James Joyce's novel Ulysses is a modern take on the classical Greek poem The Odyssey, which is the tale of Odysseus's return from the Trojan war. Rather than coursing the Mediterranean over the span of a decade, as in The Odyssey, Ulysses unfolds over a single day.
Set in Dublin on June 16, 1904, the story's main characters, Stephen Dedalus and Leopold Bloom, parallel Telemachus and Odysseus. And Bloom's wife Molly is a stand in for Penelope.
Bloom and Dedalus both traverse Dublin on various errands. Bloom attends the funeral of an acquaintance. He and Dedalus cross paths at several points and eventually end up at a brothel.
After a conflict with British soldiers, they end up at Bloom's house, where Molly attends to them.
Irish writer James Joyce’s Ulysses was first published in 1922. Joyce set Ulysses in Dublin, but he wrote it in Italy, France, and Switzerland in self-imposed exile from Ireland. The story does not exactly parallel the episodes of The Odyssey, instead using its extended travels as a framework in which modern characters meditate on many of the same existential questions that confronted the heroes of yore—meaning, love, sex, and fidelity.

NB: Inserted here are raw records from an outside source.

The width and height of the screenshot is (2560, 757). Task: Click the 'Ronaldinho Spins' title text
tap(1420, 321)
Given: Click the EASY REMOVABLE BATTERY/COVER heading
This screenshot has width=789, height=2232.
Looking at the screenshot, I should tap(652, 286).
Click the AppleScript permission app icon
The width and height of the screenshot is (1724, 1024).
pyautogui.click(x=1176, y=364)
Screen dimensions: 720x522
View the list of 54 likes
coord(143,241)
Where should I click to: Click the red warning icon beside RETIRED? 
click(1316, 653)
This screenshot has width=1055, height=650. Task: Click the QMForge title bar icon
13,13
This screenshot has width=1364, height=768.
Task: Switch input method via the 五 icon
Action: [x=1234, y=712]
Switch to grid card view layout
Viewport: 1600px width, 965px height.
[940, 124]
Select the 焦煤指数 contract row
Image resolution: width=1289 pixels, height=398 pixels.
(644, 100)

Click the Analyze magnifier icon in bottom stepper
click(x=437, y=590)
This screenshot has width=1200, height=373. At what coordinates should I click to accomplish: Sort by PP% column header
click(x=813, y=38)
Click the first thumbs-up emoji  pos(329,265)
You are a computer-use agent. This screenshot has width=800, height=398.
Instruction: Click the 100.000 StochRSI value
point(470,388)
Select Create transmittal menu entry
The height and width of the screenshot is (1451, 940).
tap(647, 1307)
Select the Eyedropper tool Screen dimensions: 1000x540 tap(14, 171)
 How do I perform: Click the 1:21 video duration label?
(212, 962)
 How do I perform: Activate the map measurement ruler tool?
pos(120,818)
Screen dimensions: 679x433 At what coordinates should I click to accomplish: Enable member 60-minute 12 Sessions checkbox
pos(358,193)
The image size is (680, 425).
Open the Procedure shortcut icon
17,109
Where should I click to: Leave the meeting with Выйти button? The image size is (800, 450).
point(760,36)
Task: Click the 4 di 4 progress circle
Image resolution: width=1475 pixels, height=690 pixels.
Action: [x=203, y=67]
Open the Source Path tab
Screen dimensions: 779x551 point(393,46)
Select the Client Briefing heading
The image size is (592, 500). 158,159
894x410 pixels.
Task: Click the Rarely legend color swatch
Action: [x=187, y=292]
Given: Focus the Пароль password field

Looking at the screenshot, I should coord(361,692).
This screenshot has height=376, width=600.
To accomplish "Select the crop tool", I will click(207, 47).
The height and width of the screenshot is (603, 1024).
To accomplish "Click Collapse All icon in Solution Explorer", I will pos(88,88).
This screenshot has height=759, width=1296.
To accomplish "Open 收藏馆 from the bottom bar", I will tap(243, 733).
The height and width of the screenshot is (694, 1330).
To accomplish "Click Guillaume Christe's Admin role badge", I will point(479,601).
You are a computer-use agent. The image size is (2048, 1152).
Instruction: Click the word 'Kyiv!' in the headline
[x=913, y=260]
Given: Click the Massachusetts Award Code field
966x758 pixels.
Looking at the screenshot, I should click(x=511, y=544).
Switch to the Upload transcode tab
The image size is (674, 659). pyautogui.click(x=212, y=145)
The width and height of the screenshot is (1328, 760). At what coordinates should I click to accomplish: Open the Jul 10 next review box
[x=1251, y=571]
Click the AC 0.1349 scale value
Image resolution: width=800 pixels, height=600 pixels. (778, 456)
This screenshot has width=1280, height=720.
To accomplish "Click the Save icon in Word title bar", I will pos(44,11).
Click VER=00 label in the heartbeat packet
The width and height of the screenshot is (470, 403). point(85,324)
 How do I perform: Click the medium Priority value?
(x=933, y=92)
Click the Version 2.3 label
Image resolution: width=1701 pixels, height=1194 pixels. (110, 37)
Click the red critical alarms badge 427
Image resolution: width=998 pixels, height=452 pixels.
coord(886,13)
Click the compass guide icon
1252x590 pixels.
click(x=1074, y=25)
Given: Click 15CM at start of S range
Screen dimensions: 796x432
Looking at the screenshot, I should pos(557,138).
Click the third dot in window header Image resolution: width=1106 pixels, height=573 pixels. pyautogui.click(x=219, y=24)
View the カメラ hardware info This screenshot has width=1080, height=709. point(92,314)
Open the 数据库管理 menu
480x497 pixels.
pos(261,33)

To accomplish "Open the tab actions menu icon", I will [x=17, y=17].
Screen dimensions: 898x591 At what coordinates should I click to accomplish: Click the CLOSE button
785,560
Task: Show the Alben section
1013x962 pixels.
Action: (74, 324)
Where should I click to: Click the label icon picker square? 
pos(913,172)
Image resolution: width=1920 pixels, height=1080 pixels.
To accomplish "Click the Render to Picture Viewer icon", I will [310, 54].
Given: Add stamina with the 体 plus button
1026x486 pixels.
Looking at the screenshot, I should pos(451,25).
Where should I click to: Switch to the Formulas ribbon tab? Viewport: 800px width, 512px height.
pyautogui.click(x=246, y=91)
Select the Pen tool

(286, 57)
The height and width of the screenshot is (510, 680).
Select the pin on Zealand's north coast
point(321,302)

The novel Ulysses contains many important themes, including death, as an ever-present part of their lives, death profoundly affects the characters; fathers and sons, as the bond between fathers and sons is presented as fragile and tragic; and sex, love, and empathy, as desire for sex and love, as well as feelings of empathy, motivate the characters. Important symbols include Bloom’s potato, keys, and the horse Throwaway.